DESIGNERbyBELLU - Gaston Juchet, le talent discret
Aujourd’hui, les designers ont le verbe haut, le geste ample, la parure avantageuse. En d’autres temps, le talent s’exerçait avec beaucoup plus de discrétion. Pour preuve Gaston Juchet, qui a géré le Centre Style de Renault à un moment déterminant.
Gaston Juchet a joué un rôle déterminant dans la transformation de l’identité esthétique de la firme Renault. Il en fut le responsable du style pendant deux époques charnières : de 1963 à 1975, puis à nouveau de 1984 à 1987.
Ancien élève de l’École Centrale, Gaston Juchet avait travaillé chez Nord-Aviation avant d’entrer chez Renault en 1958 pour travailler sur les études aérodynamiques. Il était alors âgé de 28 ans. Avec sa formation scientifique et son expérience dans l’univers de l’aéronautique, rien ne le prédestinait à prendre les rênes du département le plus « artistique » de l’entreprise. L’aérodynamique a donc fait, dans la carrière de Gaston Juchet, le trait d’union entre les rigueurs de la science et la liberté de la création artistique.
Malgré son éducation scientifique, Gaston Juchet révèle rapidement des aptitudes artistiques remarquables. C’est un habile illustrateur qui parvient à exprimer ses idées à travers des gouaches réalistes et vigoureuses. Au cours de ses premières années passées chez Renault, il se rapproche de Philippe Charbonneaux, styliste indépendant qui est venu apporter un souffle nouveau chez le constructeur. Car jusqu’à la fin des années 1950, il n’existait dans la maison qu’un petit département « carrosseries » placé sous la responsabilité de Robert Barthaud et constitué de deux stylistes seulement.

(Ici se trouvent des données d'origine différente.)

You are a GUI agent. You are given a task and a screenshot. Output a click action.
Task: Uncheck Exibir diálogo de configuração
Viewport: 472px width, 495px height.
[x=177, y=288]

Renault n’était pas seul dans ce cas. À cette époque, en Europe, le style, que l’on ne nommait pas encore « design », était une discipline jugée secondaire et frivole. Les stylistes travaillaient sous l’autorité frustrante des ingénieurs. Ce sont les Américains qui les premiers ont donné au design ses lettres de noblesse et développé d’importantes équipes de créateurs. En France, il fallut attendre les années 1950 pour voir se développer des studios de style dignes de ce qui existait outre-Atlantique. Le premier centre fut créé chez Simca.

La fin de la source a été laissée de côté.